«A saúde do mundo faz parte da saúde das nações, mesmo quando esta última não pode ser mantida sem que se garanta a primeira.»
O derrube das barreiras entre os espaços selvagem e doméstico e a sua vertente ominosa. As vias de comunicação que encurtaram o tempo e a distância e a boleia inevitável das infeções. O combate árduo para conseguir fundos e espaço adequado para a investigação e produção de vacinas.
O conflito imemorial entre o «é» e o «devia». Os jogos de poder a curto prazo e segurança a longo prazo. Os hábitos de gratificação imediata e a prosperidade das gerações futuras. O culto do individualismo e as necessidades urgentes do interesse comum.
Sobre tudo isto e muito mais se debruça este sublime trabalho de Simon Schama onde, além da sua, ecoam as vozes de inúmeras figuras conhecidas do passado – como as de Voltaire e Adrien Proust, pai do célebre escritor e reconhecido «geógrafo das epidemias» em Paris; as injustamente desconhecidas, como a de Waldemar Haffkine, magnífico altruísta responsável pela primeira vacina eficaz para os seres humanos contra infeções bacterianas mortais; mas também algumas da nossa era, como as dos líderes populistas Donald Trump ou Jair Bolsonaro, cuja fúria e impotência perante um «inimigo» microbiano recente se traduziriam em estados de negação e jogos de culpas nacionalistas.
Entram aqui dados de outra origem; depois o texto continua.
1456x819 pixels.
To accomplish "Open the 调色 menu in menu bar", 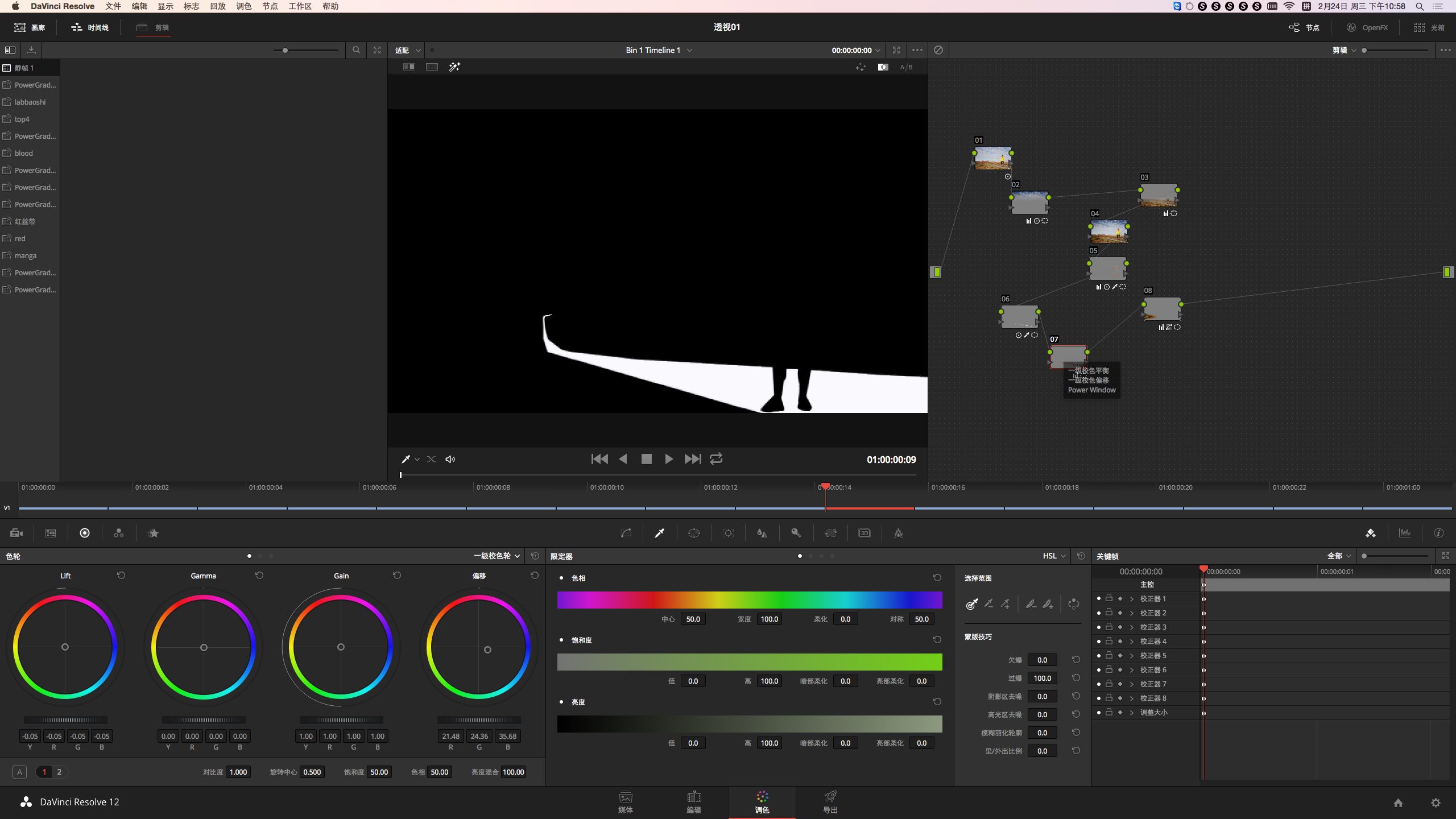I will click(x=243, y=6).
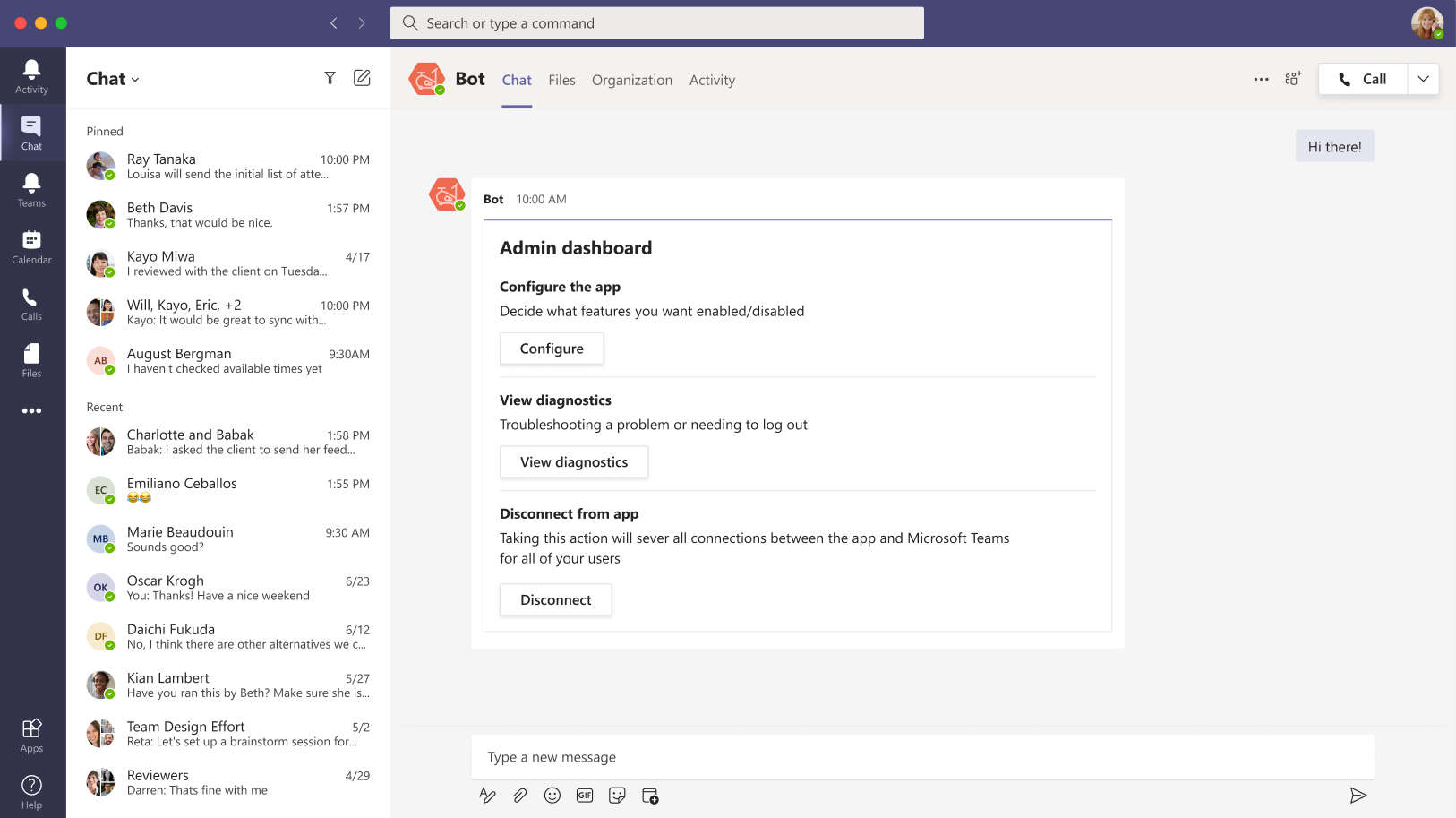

«É apenas por meio de experiências subtis, bem planeadas e persistentes que uma pessoa consegue obrigar a natureza a revelar um segredo», disse Pasteur; mas a história da vacinação é também um frio e por vezes inacreditável registo de ciladas políticas e acusações de espionagem até àquele que foi um triunfo da cooperação internacional sobre os egoísmos nacionais, como tão bem nos demonstra Simon Shama em Corpos Estranhos – Pandemias, Vacinas e a Saúde das Nações, soberba investigação que a Temas e Debates faz chegar às livrarias a 8 de fevereiro.